Настал черёд ахнуть и Афанасию. Он чуть не задержал уходящих, намерясь велеть подать снедое сюда, в наместничий покой, но эконом показал ему рукой в воздухе: мол, не надо, всё сделаю! И Афанасий, чая исправить своё невежество, лишь послал следом за гостями иподьякона, повелев позвать Стефана после трапезы для беседы с глаза на глаз, и после не мог найти себе места, пока гость не явился перед ним, всё в той же свите и в тех же лаптях, не вкусивший и четверти редких блюд, предложенных гостям экономом.

Афанасий не знал, с чего начать разговор. Покаялся, что не признал Стефана, в ответ Стефан повинился тоже, что сразу не назвал себя наместнику. С затруднением, чувствуя, что у него вспотели лицо и руки, Афанасий задал, наконец, главный вопрос:

- Почто Стефан не хочет стать во главе новой обители?

Стефан сказал:

- Иноки избрали Сергия!

- Но братец твой, как понял я, - сказал Афанасий, - и сам не жаждет стати пастырем стада духовного? Ведь ежели от меня просят они токмо избрать игумена...

Стефан прервал Афанасия, не дав ему докончить:

- Авва! Алексий судил брату моему быти руководителем радонежской обители! Никого иного не хочет ни единый из братии, и посему поставить над обителью иного игумена нелепо! - Он помолчал и, склонив голову, докончил. - Владыко Алексий ведает и иное, о чём напомню днесь: ещё от рождения на свет, Господь избрал брата моего к престолу Святой Троицы! Был знак, видение, крик утробный...

- Слыхал о том многажды и от многих, даже и от Алексия; и это свершилось с братцем твоим?! - воскликнул Афанасий, тут только уразумев до конца меру события и смутясь.

- Да, владыко! - сказал Стефан. - И паки свершались... - Он не захотел сказать "чудеса" и долго искал слово, сказав, наконец. - Знамения... над ним... - Он поднял взор. - И потому сугубо... - И опять не докончил.

- Да, да! - подхватил Афанасий, не очень поверивший в знамения и чудеса. - Тем паче владыка Алексий.

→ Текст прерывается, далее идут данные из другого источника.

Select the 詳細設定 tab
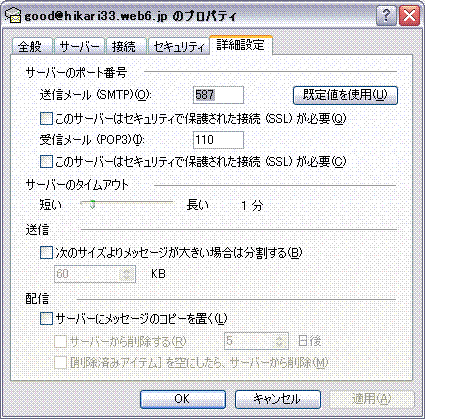450x419 pixels. click(241, 45)
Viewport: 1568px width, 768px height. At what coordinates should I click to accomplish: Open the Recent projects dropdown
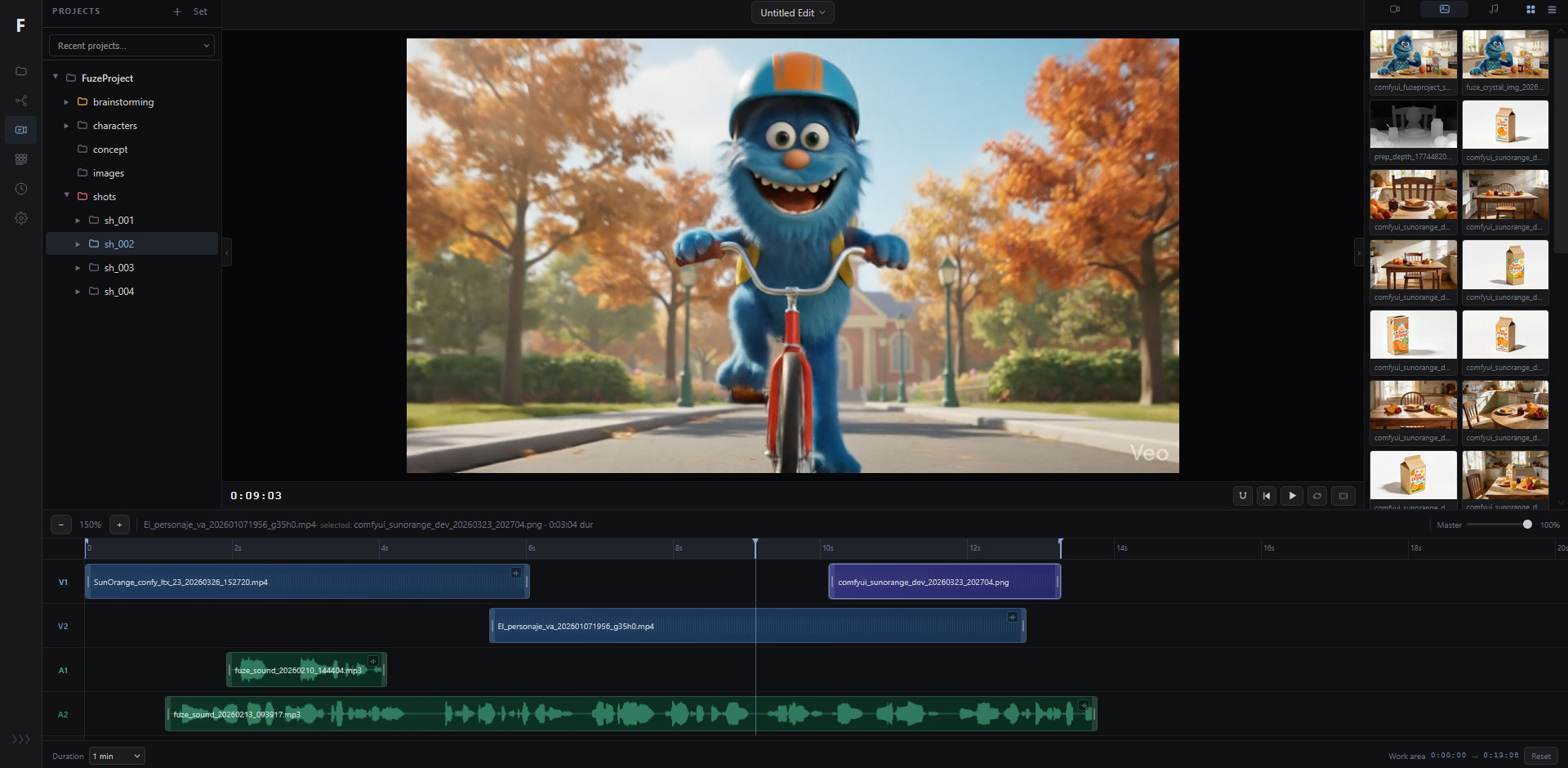tap(131, 46)
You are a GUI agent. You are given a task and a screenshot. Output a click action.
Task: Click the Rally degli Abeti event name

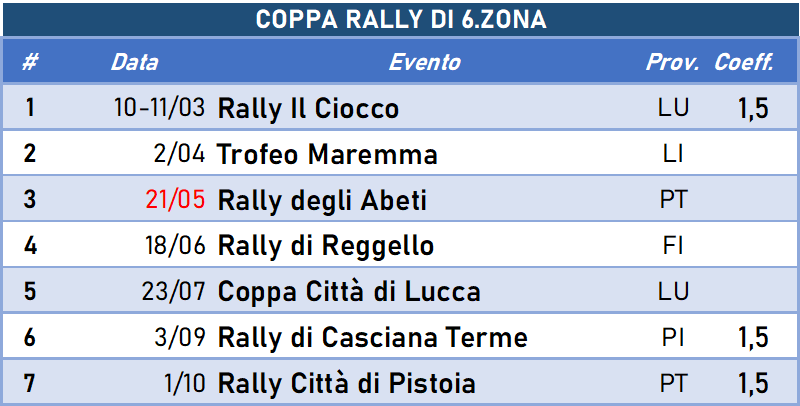(x=322, y=200)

- Да! - сказал Стефан, обрубая разговор.

Афанасий, свесив голову, задумался. Он мог... а, пожалуй, и не мог уже поступить иначе. Природная доброта, впрочем, почти уничтожила в нём первую обиду на монахов, и теперь он лишь о том жалел, что не всмотрелся в Сергия попристальнее.

- Баешь, Стефане, вся братия?!

Искус стать игуменом под Радонежем в это мгновение был столь велик у него, что едва не подвёл Стефана, и позже остался занозой в сердце, но Стефан и тут превозмог. Прожигая волынского епископа взглядом, он повторил всё прежде речённое, и Афанасий сдался. Вскоре, вызвав Сергия и облобызав его, он нарёк всеобщего избранника грядущим игуменом и даже прихмурил брови, когда Сергий, по обычаю, стал троекратно отрекаться от уготованной ему стези.